## [Activity]
Output each entry exactly; skip nothing.

## [Stored items]
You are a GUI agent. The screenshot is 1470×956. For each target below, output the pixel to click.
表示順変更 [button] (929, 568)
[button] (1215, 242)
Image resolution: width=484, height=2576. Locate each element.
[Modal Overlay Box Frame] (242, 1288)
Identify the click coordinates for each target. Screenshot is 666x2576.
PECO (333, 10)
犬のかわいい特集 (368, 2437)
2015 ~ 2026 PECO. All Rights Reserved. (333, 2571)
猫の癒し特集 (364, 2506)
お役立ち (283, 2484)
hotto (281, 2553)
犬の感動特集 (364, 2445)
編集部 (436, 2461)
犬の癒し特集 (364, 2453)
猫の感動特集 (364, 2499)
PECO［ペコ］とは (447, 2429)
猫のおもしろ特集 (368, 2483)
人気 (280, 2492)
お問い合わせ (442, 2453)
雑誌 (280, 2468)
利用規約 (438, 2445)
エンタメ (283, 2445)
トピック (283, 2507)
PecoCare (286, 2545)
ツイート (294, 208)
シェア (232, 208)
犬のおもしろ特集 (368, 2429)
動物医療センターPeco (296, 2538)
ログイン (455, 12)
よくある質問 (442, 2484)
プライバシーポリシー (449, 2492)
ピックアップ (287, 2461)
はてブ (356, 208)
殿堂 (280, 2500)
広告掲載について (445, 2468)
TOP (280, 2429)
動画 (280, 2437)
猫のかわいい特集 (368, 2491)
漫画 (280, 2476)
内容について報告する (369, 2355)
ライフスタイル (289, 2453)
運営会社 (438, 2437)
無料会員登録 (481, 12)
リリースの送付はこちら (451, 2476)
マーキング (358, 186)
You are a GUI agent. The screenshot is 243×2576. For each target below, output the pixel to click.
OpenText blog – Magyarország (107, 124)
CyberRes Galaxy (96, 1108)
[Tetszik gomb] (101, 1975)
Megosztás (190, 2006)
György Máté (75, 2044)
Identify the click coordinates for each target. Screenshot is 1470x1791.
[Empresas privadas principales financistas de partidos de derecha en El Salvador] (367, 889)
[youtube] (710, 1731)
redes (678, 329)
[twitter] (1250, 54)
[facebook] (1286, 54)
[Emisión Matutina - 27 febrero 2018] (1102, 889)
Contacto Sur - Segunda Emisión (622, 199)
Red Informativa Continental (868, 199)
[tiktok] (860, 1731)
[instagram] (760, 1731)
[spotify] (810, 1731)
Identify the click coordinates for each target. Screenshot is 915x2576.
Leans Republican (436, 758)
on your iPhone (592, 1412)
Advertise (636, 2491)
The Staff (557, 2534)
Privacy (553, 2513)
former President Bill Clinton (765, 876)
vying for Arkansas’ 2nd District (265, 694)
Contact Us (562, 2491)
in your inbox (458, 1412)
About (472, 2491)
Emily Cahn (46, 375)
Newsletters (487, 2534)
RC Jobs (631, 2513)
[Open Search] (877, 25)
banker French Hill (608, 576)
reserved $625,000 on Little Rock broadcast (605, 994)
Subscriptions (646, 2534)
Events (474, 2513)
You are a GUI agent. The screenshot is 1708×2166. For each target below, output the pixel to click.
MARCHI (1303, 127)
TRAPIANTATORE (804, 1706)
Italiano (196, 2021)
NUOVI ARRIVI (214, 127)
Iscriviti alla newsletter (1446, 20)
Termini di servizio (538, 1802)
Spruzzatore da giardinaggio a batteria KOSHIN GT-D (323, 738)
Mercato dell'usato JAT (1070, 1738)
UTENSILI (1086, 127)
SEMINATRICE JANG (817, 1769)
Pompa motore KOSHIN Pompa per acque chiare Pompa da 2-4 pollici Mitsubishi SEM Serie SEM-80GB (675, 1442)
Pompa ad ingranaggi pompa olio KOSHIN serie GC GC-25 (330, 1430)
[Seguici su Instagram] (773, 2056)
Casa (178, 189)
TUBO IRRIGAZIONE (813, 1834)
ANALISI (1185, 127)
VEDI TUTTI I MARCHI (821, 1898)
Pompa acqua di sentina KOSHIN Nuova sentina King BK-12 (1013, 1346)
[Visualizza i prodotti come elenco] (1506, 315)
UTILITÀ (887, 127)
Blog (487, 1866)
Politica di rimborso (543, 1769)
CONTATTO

## [Result of the task]
You are a GUI agent. The screenshot is 1470×956. For each target below, output the pixel to click.
表示順変更 [button] (929, 568)
[button] (1215, 242)
Image resolution: width=484, height=2576. Locate each element.
[Modal Overlay Box Frame] (242, 1288)
Identify the click coordinates for each target. Screenshot is 666x2576.
PECO (333, 10)
犬のかわいい特集 (368, 2437)
2015 ~ 2026 PECO. All Rights Reserved. (333, 2571)
猫の癒し特集 (364, 2506)
お役立ち (283, 2484)
hotto (281, 2553)
犬の感動特集 (364, 2445)
編集部 (436, 2461)
犬の癒し特集 (364, 2453)
猫の感動特集 (364, 2499)
PECO［ペコ］とは (447, 2429)
猫のおもしろ特集 (368, 2483)
人気 (280, 2492)
お問い合わせ (442, 2453)
雑誌 (280, 2468)
利用規約 (438, 2445)
エンタメ (283, 2445)
トピック (283, 2507)
PecoCare (286, 2545)
ツイート (294, 208)
シェア (232, 208)
犬のおもしろ特集 (368, 2429)
動物医療センターPeco (296, 2538)
ログイン (455, 12)
よくある質問 (442, 2484)
プライバシーポリシー (449, 2492)
ピックアップ (287, 2461)
はてブ (356, 208)
殿堂 (280, 2500)
広告掲載について (445, 2468)
TOP (280, 2429)
動画 (280, 2437)
猫のかわいい特集 (368, 2491)
漫画 (280, 2476)
内容について報告する (369, 2355)
ライフスタイル (289, 2453)
運営会社 (438, 2437)
無料会員登録 (481, 12)
リリースの送付はこちら (451, 2476)
マーキング (358, 186)
You are a GUI agent. The screenshot is 243×2576. For each target below, output the pixel to click.
OpenText blog – Magyarország (107, 124)
CyberRes Galaxy (96, 1108)
[Tetszik gomb] (101, 1975)
Megosztás (190, 2006)
György Máté (75, 2044)
Identify the click coordinates for each target. Screenshot is 1470x1791.
[Empresas privadas principales financistas de partidos de derecha en El Salvador] (367, 889)
[youtube] (710, 1731)
redes (678, 329)
[twitter] (1250, 54)
[facebook] (1286, 54)
[Emisión Matutina - 27 febrero 2018] (1102, 889)
Contacto Sur - Segunda Emisión (622, 199)
Red Informativa Continental (868, 199)
[tiktok] (860, 1731)
[instagram] (760, 1731)
[spotify] (810, 1731)
Identify the click coordinates for each target. Screenshot is 915x2576.
Leans Republican (436, 758)
on your iPhone (592, 1412)
Advertise (636, 2491)
The Staff (557, 2534)
Privacy (553, 2513)
former President Bill Clinton (765, 876)
vying for Arkansas’ 2nd District (265, 694)
Contact Us (562, 2491)
in your inbox (458, 1412)
About (472, 2491)
Emily Cahn (46, 375)
Newsletters (487, 2534)
RC Jobs (631, 2513)
[Open Search] (877, 25)
banker French Hill (608, 576)
reserved $625,000 on Little Rock broadcast (605, 994)
Subscriptions (646, 2534)
Events (474, 2513)
You are a GUI agent. The screenshot is 1708×2166. For each target below, output the pixel to click.
MARCHI (1303, 127)
TRAPIANTATORE (804, 1706)
Italiano (196, 2021)
NUOVI ARRIVI (214, 127)
Iscriviti alla newsletter (1446, 20)
Termini di servizio (538, 1802)
Spruzzatore da giardinaggio a batteria KOSHIN GT-D (323, 738)
Mercato dell'usato JAT (1070, 1738)
UTENSILI (1086, 127)
SEMINATRICE JANG (817, 1769)
Pompa motore KOSHIN Pompa per acque chiare Pompa da 2-4 pollici Mitsubishi SEM Serie SEM-80GB (675, 1442)
Pompa ad ingranaggi pompa olio KOSHIN serie GC GC-25 (330, 1430)
[Seguici su Instagram] (773, 2056)
Casa (178, 189)
TUBO IRRIGAZIONE (813, 1834)
ANALISI (1185, 127)
VEDI TUTTI I MARCHI (821, 1898)
Pompa acqua di sentina KOSHIN Nuova sentina King BK-12 (1013, 1346)
[Visualizza i prodotti come elenco] (1506, 315)
UTILITÀ (887, 127)
Blog (487, 1866)
Politica di rimborso (543, 1769)
CONTATTO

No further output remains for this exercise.